Figure 3 | Mean agreement for all statements | The figure shows the mean and 95% confidence interval for each of the 50 statements. “I don’t know responses” were excluded from the analysis.

Methodology

Open science 

The survey draft, pre-registration, pre-analysis plan, code, and data can be found on OSF. To protect the identity of respondents, we will not make any demographic data or text responses public. We largely followed the pre-analysis plan. The full methodology, along with any deviations from the pre-registered analyses, can be found in the full paper.

Sample

Our sample could best be described as a purposive sample. We selected individual experts based on their knowledge and experience in areas relevant for AGI safety and governance, but we also considered their availability and willingness to participate. We used a number of proxies for expertise, such as the number, quality, and relevance of their publications as well as their role at relevant organisations. The breakdown of the sample by sector and gender can be seen in Figure 4. Overall, we believe the selection reflects an authoritative sample of current AGI safety and governance-specific expertise. However, there are a variety of limitations of the sample detailed in our full paper.
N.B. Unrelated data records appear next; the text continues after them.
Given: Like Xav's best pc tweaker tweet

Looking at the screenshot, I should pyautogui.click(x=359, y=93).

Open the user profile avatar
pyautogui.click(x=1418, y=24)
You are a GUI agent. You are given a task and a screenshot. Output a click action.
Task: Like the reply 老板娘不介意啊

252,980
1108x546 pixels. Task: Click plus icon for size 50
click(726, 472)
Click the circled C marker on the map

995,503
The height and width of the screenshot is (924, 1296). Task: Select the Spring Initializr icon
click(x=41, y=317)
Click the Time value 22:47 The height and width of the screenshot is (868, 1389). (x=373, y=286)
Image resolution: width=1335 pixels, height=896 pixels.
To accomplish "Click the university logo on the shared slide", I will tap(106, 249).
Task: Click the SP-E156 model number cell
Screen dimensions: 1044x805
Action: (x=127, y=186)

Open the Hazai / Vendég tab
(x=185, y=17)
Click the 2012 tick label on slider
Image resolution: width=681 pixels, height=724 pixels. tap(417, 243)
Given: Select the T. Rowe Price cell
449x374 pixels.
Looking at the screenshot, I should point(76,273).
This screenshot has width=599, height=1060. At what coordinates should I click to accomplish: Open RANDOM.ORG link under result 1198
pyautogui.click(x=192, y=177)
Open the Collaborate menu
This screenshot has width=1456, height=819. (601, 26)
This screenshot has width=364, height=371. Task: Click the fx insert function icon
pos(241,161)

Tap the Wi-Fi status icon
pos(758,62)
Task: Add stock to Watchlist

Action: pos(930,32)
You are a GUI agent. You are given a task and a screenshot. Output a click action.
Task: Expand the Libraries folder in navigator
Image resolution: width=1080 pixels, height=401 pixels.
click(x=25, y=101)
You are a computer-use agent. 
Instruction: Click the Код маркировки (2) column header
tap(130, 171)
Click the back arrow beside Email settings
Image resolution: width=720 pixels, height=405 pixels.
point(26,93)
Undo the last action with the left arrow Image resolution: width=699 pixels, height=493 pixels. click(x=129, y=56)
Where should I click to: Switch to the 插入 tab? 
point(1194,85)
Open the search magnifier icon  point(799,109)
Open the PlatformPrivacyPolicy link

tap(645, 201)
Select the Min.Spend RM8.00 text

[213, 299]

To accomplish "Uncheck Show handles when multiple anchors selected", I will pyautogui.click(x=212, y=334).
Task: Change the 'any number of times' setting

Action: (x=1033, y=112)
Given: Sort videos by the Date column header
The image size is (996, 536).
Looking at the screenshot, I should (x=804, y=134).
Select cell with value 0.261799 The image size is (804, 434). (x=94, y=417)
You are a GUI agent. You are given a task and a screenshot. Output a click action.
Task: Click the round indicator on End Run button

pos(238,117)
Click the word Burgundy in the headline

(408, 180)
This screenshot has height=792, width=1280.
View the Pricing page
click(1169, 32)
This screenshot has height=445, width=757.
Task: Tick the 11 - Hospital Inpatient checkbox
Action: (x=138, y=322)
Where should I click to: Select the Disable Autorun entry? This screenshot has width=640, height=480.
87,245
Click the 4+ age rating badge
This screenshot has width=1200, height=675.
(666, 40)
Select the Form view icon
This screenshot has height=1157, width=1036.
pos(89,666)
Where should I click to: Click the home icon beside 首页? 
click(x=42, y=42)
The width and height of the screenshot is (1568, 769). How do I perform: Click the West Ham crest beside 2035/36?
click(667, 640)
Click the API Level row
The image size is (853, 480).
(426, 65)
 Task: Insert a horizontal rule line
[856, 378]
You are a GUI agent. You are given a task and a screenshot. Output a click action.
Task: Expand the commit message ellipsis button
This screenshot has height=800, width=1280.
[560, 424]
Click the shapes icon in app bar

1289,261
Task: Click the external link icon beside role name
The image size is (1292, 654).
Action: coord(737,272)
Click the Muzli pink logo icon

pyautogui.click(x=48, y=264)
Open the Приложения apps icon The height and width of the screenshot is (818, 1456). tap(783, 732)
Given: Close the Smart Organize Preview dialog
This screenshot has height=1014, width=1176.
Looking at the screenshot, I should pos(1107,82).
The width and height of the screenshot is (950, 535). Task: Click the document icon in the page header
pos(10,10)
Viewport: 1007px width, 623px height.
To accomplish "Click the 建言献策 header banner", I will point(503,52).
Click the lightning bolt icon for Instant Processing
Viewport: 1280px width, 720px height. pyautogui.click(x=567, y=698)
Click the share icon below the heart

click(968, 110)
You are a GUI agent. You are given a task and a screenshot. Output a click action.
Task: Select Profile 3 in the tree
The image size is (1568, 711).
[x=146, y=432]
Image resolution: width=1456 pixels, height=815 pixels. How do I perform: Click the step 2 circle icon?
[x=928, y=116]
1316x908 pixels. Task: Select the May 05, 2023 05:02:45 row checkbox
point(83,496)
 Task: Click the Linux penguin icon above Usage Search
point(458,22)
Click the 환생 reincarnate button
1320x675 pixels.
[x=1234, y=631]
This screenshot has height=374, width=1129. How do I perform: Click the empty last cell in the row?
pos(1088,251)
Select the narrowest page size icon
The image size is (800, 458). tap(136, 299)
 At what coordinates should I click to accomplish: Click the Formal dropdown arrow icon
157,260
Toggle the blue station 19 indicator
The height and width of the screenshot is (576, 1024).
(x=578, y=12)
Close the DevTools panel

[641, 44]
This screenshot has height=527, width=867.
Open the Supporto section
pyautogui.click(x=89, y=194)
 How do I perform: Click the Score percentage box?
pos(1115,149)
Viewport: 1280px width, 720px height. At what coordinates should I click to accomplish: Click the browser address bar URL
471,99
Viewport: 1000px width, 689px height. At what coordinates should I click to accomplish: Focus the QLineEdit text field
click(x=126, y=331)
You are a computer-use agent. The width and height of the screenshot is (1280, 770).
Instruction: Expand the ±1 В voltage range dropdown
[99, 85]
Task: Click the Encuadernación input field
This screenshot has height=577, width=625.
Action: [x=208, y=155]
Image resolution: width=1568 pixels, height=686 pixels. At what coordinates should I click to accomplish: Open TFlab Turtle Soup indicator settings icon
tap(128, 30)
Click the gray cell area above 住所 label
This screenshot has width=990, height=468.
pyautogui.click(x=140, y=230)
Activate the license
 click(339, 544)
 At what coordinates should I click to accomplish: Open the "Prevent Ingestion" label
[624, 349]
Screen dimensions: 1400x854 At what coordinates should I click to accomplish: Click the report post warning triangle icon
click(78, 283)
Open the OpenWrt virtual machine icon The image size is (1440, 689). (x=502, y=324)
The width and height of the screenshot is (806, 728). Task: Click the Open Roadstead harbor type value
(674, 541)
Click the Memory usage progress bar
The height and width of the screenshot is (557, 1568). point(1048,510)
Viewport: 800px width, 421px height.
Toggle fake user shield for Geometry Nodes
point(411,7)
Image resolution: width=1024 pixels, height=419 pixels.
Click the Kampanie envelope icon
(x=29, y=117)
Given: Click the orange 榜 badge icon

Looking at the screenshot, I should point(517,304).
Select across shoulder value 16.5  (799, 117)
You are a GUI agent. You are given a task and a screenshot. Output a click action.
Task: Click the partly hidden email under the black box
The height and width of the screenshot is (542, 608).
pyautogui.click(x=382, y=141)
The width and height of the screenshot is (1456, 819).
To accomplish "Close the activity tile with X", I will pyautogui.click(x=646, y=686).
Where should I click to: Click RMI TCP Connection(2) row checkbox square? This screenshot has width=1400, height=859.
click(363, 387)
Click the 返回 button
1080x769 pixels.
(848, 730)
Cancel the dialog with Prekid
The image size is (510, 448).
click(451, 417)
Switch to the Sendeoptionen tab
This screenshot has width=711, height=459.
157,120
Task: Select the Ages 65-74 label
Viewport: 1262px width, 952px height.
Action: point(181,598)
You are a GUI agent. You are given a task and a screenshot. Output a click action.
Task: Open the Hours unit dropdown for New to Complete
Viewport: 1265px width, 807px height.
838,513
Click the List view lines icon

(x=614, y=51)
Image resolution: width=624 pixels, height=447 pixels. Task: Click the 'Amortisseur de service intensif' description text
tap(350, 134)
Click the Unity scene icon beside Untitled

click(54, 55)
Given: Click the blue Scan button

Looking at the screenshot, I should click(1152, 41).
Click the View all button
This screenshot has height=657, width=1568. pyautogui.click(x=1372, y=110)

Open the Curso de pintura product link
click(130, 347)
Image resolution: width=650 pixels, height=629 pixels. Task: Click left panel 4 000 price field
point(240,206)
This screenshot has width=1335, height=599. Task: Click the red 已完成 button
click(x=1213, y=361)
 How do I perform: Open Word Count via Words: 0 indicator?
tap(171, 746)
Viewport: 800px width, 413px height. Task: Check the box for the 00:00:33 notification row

Figure 4 | Sample by sector and gender |  The figure shows the sector of work and gender of the respondents. Respondents could choose more than one sector in which they work. We categorised sector responses as follows: AGI lab, academia, civil society (“think tank”, “nonprofit organization”), other (“other tech company”, “consulting firm”, “government”, “other”).

Survey distribution 

The survey took place between 26 April and 8 May 2023. Informed consent had to be given before proceeding to the main survey. Responses to the survey were anonymous.